Where the Auction Is

March 29, 1998|MARNELL JAMESON | SPECIAL TO THE TIMES

Something about being all dressed up at a fancy dinner with a glass of bubbly in hand just makes you want to drop a wad of dough. Charitable organizations know this. So every year, often about now, they gear up for the annual fund-raiser. This grand affair frequently includes a silent auction, where spending and socializing go together like a black tie and cummerbund. The well-meaning and well-heeled get caught up in the spirit, then dash off checks faster than you can say "deductible."

With those charitable feelings afloat, guests one-up one another on bid sheets that may win them a vacation getaway, tickets to a sporting event, celebrity memorabilia, opportunities of a lifetime, pamper baskets and handmade quilts.

"What moves is extravagance of any kind," says auction grande dame Sarah Piehl, who after 20 years of coordinating auctions for such venerable groups as the John Wayne Cancer Institute in Santa Monica, University Synagogue in Brentwood and the Village School in Pacific Palisades, figures she's raised several million dollars. "The staples of any auction are the trips and restaurants. That's a phenomenon of L.A. People pay near value and figure they'll enjoy themselves and write it off."
○ ○ ○ ○ ○ ○ ○
| Task list |
A: Rewrite everything from "Something about being" down to "and handmade quilts." in the article on charity auctions, changing "silent auction" to "live auction".
B: Decide whether each statement agrees with the article on charity auctions. Answer yes or no and quote the deciding words. (i) Sarah Piehl has coordinated auctions for 20 years. (ii) Piehl names trips and restaurants as the staples of any auction. (iii) Piehl says people pay well above value for auction items.

| Data to examine |
○ ○ ○ ○ ○ ○ ○
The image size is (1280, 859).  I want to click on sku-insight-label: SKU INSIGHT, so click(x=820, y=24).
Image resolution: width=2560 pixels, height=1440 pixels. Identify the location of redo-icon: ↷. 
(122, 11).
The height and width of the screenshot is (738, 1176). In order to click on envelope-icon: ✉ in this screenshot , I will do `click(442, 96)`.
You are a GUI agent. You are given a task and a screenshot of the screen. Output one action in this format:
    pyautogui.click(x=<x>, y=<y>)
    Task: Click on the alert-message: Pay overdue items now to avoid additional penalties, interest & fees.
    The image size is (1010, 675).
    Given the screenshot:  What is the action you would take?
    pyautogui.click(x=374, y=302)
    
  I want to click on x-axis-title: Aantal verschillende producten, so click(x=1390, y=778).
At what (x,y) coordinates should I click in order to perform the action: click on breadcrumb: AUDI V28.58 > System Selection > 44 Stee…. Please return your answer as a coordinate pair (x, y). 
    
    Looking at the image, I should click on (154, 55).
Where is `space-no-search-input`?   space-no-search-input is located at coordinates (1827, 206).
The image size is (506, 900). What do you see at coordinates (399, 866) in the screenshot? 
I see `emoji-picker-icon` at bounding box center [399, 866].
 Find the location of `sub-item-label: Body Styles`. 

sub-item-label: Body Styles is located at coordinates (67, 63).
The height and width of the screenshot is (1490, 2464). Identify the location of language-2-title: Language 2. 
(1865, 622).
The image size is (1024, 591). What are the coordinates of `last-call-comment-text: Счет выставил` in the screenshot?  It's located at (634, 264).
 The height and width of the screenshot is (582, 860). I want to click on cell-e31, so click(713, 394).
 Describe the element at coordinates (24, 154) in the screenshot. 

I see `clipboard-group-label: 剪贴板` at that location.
○ ○ ○ ○ ○ ○ ○
| Results by task |
A:
Something about being all dressed up at a fancy dinner with a glass of bubbly in hand just makes you want to drop a wad of dough. Charitable organizations know this. So every year, often about now, they gear up for the annual fund-raiser. This grand affair frequently includes a live auction, where spending and socializing go together like a black tie and cummerbund. The well-meaning and well-heeled get caught up in the spirit, then dash off checks faster than you can say "deductible."

With those charitable feelings afloat, guests one-up one another on bid sheets that may win them a vacation getaway, tickets to a sporting event, celebrity memorabilia, opportunities of a lifetime, pamper baskets and handmade quilts.

B:
(i) Yes: "after 20 years of coordinating auctions"
(ii) Yes: "The staples of any auction are the trips and restaurants."
(iii) No: "People pay near value"